- What is required
Update the material from the line with "The height and width of the screenshot is (1200, 1920)." to the line with "will click(27, 132)." by replacing "Screen dimensions" with "Screen size" and leaving everything else unchanged. Return only those lines.

- Material

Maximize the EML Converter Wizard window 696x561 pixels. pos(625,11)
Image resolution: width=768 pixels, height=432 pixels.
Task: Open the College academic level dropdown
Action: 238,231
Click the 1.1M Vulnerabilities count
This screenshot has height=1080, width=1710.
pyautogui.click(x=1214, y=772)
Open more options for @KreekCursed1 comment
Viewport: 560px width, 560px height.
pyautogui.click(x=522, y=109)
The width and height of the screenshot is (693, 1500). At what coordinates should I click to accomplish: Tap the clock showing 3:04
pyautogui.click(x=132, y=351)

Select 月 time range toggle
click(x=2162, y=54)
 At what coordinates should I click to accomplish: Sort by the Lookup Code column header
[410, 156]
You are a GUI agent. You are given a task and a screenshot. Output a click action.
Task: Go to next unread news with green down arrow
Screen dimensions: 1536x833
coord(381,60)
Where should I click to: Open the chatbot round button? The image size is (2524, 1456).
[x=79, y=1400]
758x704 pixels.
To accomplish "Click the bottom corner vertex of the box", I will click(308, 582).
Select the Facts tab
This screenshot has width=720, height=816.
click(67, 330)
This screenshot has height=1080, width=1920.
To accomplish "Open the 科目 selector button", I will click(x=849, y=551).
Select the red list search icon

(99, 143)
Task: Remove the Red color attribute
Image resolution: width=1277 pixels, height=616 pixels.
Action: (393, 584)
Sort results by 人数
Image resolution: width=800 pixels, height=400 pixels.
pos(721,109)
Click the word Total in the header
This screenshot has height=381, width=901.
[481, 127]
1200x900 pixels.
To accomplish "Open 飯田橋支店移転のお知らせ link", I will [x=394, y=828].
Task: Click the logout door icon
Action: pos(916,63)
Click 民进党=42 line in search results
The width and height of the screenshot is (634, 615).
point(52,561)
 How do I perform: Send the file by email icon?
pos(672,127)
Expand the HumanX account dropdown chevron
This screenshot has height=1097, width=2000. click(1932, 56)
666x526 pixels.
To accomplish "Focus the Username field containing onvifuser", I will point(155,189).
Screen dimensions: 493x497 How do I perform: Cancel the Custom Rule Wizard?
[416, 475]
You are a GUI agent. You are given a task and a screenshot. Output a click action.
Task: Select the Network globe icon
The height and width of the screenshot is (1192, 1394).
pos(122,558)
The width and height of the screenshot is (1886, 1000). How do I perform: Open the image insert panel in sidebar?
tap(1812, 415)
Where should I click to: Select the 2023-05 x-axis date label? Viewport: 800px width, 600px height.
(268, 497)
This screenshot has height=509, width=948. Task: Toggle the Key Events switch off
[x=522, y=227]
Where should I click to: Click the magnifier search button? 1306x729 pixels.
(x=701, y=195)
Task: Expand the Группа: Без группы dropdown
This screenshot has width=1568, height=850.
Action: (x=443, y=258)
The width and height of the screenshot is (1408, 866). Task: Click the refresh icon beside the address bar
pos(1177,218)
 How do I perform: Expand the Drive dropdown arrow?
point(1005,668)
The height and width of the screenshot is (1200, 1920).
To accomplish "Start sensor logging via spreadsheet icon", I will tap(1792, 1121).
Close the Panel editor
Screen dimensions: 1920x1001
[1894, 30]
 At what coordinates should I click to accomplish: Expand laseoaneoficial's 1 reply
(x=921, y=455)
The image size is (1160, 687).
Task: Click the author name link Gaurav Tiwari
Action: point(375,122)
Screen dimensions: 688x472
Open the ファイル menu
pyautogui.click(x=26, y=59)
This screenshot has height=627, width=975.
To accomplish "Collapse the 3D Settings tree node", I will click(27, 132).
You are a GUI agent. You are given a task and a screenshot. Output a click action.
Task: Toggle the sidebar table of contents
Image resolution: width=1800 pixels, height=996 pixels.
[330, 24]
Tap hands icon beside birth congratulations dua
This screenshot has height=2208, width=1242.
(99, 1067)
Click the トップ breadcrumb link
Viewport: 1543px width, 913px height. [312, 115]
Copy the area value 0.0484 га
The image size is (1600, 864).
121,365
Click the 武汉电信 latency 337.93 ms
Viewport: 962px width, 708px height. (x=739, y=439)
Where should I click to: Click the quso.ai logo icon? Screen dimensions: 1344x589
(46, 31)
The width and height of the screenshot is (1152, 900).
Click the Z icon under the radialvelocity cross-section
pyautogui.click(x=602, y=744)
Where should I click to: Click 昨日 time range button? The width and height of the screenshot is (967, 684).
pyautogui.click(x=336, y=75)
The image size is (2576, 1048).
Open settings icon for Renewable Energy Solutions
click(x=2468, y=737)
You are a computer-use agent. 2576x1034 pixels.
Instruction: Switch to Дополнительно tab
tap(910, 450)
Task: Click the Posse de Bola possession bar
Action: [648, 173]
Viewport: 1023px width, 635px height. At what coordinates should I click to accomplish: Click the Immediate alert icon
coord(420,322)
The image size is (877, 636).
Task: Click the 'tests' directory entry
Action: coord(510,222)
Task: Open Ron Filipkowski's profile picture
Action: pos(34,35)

- The completed task
The height and width of the screenshot is (1200, 1920).
To accomplish "Start sensor logging via spreadsheet icon", I will tap(1792, 1121).
Close the Panel editor
Screen size: 1920x1001
[1894, 30]
 At what coordinates should I click to accomplish: Expand laseoaneoficial's 1 reply
(x=921, y=455)
The image size is (1160, 687).
Task: Click the author name link Gaurav Tiwari
Action: point(375,122)
Screen size: 688x472
Open the ファイル menu
pyautogui.click(x=26, y=59)
This screenshot has height=627, width=975.
To accomplish "Collapse the 3D Settings tree node", I will click(27, 132).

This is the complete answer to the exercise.